O Estado, por meio de um banco central, garante o valor de qualquer moeda emitida pelo Estado com liquidez infinita para atender à demanda. Isso não se aplica a tokens privados como stablecoins, mesmo que agora sejam submetidos aos poderes regulatórios do Estado. Na melhor das hipóteses, as stablecoins se tornam apenas mais um ativo financeiro, como títulos ou letras corporativas, e não dinheiro que pode ser usado universalmente.
Além disso, o BIS argumenta que “as criptomoedas não possuem os benefícios de escalabilidade e coordenação do dinheiro.
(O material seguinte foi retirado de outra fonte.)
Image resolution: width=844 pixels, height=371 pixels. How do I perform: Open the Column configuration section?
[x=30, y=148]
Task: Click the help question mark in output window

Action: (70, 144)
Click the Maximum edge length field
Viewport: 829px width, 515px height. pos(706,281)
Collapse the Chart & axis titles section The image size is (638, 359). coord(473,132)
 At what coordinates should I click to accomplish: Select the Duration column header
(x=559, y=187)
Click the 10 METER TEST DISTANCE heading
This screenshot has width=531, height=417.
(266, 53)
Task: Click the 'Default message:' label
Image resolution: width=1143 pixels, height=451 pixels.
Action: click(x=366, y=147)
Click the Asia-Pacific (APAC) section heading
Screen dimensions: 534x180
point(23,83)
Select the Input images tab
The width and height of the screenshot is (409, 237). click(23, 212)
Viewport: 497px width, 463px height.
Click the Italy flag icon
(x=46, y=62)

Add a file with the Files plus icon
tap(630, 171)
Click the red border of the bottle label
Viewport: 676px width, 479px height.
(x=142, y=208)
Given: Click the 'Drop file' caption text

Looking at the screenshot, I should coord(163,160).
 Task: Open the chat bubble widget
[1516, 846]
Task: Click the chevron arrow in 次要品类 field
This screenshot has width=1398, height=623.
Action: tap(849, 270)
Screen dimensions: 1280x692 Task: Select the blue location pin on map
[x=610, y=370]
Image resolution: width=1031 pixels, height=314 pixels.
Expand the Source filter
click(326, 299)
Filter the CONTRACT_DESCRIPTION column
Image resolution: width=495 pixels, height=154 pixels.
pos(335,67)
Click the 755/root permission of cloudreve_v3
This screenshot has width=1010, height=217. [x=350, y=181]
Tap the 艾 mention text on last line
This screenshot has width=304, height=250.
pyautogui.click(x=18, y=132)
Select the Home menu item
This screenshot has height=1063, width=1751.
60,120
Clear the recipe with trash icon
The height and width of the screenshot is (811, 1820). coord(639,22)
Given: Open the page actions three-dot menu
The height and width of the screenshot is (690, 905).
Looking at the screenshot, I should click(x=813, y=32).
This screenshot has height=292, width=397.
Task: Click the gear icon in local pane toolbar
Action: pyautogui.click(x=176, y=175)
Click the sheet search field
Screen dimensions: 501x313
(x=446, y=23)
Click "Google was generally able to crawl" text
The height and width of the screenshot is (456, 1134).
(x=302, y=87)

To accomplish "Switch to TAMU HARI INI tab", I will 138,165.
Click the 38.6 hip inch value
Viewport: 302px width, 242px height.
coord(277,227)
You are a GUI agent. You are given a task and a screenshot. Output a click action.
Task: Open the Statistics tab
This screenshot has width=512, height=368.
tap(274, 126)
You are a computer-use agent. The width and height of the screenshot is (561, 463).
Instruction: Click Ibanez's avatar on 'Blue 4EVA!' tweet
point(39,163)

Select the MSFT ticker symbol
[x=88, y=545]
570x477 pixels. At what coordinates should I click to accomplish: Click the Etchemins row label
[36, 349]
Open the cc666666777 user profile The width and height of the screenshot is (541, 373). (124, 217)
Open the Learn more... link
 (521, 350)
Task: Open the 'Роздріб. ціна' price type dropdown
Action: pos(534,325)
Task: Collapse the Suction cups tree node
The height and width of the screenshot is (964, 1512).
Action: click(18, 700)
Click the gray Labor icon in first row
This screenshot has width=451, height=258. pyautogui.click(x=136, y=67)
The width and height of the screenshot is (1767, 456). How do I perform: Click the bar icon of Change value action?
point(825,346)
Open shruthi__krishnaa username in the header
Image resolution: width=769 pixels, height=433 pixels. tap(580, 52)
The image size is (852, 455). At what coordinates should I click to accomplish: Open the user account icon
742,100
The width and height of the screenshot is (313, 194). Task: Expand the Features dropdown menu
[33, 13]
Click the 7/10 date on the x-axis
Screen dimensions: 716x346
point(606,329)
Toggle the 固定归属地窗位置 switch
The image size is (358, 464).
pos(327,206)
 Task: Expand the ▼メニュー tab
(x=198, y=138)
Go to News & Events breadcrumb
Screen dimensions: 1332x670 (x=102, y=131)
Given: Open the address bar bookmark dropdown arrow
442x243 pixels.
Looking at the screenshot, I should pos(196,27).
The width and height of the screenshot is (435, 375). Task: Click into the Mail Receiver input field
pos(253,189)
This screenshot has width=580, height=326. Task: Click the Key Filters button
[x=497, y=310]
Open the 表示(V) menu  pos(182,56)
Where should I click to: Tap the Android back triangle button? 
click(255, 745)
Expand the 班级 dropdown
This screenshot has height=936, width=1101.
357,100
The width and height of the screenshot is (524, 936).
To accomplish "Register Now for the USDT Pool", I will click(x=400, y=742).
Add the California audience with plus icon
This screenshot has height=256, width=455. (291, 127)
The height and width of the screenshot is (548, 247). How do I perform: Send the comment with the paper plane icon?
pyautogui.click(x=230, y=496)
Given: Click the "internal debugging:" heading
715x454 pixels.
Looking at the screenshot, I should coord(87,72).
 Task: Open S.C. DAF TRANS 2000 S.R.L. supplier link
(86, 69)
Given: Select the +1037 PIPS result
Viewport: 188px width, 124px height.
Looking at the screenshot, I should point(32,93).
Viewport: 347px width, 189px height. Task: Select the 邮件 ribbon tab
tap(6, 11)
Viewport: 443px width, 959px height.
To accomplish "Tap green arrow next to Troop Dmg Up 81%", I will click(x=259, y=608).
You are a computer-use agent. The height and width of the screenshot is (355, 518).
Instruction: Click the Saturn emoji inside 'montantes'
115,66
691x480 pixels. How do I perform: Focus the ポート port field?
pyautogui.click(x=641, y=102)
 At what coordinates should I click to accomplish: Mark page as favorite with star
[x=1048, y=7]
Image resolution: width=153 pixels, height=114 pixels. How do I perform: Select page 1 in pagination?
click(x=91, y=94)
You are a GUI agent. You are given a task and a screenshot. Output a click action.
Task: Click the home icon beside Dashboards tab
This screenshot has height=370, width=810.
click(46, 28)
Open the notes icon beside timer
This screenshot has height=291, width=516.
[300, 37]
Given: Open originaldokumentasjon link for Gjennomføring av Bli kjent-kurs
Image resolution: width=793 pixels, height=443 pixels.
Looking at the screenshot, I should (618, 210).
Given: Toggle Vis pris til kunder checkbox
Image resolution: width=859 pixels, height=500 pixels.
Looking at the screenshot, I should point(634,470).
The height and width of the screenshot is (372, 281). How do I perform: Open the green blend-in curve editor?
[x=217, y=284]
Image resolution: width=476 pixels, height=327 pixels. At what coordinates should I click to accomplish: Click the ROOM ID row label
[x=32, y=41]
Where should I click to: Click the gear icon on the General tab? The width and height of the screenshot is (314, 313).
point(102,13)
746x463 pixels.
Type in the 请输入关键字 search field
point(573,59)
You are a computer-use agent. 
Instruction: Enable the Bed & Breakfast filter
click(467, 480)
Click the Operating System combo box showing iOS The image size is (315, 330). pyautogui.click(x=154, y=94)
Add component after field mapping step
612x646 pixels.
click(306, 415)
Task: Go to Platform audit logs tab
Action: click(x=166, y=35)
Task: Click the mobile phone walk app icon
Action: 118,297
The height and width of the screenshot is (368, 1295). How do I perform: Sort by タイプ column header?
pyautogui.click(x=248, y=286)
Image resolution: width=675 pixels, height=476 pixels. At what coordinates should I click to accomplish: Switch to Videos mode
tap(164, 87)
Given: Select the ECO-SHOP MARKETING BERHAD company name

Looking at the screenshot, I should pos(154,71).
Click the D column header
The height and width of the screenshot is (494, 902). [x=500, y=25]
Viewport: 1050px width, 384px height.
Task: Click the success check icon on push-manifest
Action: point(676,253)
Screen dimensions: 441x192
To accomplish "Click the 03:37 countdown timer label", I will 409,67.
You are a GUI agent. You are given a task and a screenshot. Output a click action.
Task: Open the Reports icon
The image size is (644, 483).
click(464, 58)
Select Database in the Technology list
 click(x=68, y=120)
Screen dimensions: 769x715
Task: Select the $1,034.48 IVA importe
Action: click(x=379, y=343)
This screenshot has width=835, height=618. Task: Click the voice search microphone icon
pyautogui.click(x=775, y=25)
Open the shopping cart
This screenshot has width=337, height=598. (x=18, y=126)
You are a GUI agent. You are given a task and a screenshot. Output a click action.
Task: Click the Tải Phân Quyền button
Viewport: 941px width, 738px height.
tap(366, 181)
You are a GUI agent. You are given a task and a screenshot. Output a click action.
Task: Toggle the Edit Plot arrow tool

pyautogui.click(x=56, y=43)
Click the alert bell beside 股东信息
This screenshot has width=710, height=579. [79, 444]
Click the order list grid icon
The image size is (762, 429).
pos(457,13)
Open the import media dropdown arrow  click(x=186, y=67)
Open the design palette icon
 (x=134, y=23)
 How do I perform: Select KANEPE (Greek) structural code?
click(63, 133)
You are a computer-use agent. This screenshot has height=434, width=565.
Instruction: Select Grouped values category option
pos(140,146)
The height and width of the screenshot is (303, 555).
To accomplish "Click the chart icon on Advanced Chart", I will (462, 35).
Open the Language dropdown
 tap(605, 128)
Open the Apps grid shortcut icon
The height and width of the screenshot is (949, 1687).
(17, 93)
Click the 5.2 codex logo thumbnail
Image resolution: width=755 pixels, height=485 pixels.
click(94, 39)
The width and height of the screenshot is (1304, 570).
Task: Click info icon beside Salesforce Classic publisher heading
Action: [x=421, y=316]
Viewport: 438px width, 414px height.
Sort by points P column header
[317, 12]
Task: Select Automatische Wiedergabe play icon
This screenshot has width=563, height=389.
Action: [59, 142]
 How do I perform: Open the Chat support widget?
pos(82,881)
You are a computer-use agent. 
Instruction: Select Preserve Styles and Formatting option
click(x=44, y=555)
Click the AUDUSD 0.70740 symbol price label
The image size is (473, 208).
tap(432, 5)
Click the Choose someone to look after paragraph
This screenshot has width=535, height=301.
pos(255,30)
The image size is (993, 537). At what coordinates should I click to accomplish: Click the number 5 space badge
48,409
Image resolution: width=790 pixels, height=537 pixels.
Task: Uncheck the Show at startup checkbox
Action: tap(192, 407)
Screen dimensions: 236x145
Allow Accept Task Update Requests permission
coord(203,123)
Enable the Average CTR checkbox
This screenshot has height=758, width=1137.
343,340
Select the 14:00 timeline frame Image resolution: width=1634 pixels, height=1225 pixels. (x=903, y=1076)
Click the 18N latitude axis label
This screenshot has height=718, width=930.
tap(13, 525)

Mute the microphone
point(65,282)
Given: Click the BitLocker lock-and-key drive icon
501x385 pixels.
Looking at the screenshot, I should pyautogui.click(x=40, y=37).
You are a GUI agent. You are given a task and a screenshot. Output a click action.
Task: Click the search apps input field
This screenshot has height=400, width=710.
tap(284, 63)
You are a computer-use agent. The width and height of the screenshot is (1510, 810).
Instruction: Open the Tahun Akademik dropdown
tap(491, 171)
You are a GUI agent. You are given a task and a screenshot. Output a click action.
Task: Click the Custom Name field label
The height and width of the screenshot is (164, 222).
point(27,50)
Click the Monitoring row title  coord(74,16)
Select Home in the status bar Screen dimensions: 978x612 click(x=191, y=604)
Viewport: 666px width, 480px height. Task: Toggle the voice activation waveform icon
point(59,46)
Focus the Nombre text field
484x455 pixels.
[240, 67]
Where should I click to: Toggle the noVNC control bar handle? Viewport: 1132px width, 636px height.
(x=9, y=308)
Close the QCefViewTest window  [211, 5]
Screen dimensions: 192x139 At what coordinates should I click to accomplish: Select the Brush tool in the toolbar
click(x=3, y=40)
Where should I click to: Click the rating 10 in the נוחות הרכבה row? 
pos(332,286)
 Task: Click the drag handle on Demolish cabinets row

À medida que o tamanho do livro-razão cresce com o volume de transações, torna-se mais difícil atualizá-lo rapidamente. O custo de transações com criptomoedas aumenta com o volume de transações, e os criptoativos não podem ser escaláveis sem comprometer a segurança ou sua base descentralizada.”
Criptomoedas são vulneráveis à corrupção, fraude e lavagem de dinheiro; e, como tokens privados, operam com taxas de câmbio extremamente variáveis em relação ao dinheiro emitido pelo Estado. Dessa forma, permitirão que grandes instituições financeiras obtenham lucros enormes sem ganho visível de valor para a sociedade.
Bitcoins e outras criptomoedas acompanham cada vez mais os preços de outras formas de capital fictício. Estudos e análises de mercado recentes mostram que a correlação do Bitcoin com o S&P 500 aumentou significativamente nos últimos cinco anos. Especialmente durante crises macroeconômicas — como a COVID-19, picos de inflação ou mudanças na política monetária — ambos os ativos tendem a se movimentar em conjunto. Por exemplo, a correlação de 30 dias entre eles ultrapassou 70%, demonstrando sensibilidade compartilhada aos riscos globais e às decisões monetárias.
Dessa forma, qualquer instabilidade futura nos mercados financeiros e qualquer desaceleração significativa na chamada "economia real" afetarão duramente o mercado de criptomoedas e suas moedas "estáveis".